Obviously, its easy for large schools like CH and Eaton with huge endowments to provide numerous bursaries. Not so easy for smaller, more recently founded, institutions which I suspect are the majority.

My son's school for example has around 150 pupils paying between £5k and £15k per annum (there are a few boarders so hence the high-end fees). So let's say the income from fees is about £1,500,000 per year. Out of that the school has to pay the salary of the headmaster, about 15 teachers and a dozen or so ancillary staff. They also have to pay for utilities, general maintenance, food for the ********* and all the other bits and pieces required to maintain an organisation of this size. On top of that there also has to be money to invest in refurbishment of existing facilities or addition of new ones.

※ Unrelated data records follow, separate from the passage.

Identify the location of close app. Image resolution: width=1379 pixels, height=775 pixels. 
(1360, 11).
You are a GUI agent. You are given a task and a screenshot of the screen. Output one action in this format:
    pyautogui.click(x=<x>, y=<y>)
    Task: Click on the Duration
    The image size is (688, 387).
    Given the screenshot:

It's difficult to see where the money for full bursaries would come from, yet this seems to be what the charity commission wants. As one headmaster put it, it seems as though the government wants to bring back the assisted places scheme (which they abolished) but get the private schools to fund it.

I wonder if private hospitals get any tax breaks. If so, perhaps they will be told to offer cut price ops to a few deserving cases!

Resmum
FirstTimeBuyer
Posts: 271
Joined: Wed Feb 25, 2009 10:34 am
Location: S East

Post by FirstTimeBuyer »

Resmum
Your DS's school, being relatively small, is precisely the type of school that may be vulnerable if the Charity Commission decides to push this.

Only the richest of the schools will be able to accommodate any material percentage of non-payers. Some will make some discreet cutbacks, and others will switch from scholarships to bursaries.

Any school with more demand than supply may raise fees.


However the very schools that are vulnerable to the credit crunch (small preps, small boarding schools, schools in more remote locations) might find that this pushes them over the edge. :cry:

Hopefully Sassie's-Dad is right and it never happens (although 4 schools have already been formally warned in Scotland). Personally I think this is going to Court, and Piers3 is right to point out that the outcome is not a foregone conclusion, either way.
Exams are formidable for the best prepared. The greatest fool may ask what the wisest man cannot answer.